For each line below that holds "field", return the line as it stands.
◇ ◇ ◇
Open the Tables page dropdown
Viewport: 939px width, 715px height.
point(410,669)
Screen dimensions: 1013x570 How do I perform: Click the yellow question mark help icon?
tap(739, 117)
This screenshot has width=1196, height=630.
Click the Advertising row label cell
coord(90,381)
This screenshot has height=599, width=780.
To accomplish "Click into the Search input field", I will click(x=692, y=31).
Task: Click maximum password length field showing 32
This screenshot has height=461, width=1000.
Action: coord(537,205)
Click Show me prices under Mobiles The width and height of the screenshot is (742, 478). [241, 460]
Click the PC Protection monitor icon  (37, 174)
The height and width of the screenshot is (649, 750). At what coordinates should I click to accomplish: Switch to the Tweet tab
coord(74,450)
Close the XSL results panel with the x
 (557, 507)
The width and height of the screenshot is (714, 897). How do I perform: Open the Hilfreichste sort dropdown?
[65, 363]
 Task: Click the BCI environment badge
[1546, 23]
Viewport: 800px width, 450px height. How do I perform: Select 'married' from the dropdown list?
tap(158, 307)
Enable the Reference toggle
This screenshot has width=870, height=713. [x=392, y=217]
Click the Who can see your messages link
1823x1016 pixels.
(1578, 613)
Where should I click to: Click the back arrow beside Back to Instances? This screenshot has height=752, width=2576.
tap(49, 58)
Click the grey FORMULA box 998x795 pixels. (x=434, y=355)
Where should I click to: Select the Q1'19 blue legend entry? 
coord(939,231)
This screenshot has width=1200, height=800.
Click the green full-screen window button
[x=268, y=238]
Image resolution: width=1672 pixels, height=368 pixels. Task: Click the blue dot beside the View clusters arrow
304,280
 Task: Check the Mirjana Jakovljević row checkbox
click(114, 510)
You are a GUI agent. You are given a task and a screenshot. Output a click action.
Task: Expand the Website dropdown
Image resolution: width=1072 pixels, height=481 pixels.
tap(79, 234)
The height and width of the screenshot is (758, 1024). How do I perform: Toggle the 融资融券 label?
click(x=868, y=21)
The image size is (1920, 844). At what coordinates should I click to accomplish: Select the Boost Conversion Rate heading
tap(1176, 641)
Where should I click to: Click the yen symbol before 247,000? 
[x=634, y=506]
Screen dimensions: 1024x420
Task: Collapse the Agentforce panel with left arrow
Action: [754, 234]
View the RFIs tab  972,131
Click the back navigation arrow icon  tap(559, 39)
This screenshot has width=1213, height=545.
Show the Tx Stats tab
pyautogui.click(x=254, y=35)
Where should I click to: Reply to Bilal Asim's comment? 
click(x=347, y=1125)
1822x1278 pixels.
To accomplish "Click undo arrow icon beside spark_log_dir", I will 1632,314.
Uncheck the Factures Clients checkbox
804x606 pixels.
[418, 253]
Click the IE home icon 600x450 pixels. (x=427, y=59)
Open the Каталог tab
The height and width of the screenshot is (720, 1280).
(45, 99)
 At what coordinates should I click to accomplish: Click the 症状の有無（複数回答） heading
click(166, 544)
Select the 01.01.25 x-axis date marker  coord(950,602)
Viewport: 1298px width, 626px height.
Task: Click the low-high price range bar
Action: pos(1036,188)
◇ ◇ ◇
* FINISHED EXERCISE
To accomplish "Click into the Search input field", I will click(x=692, y=31).
Task: Click maximum password length field showing 32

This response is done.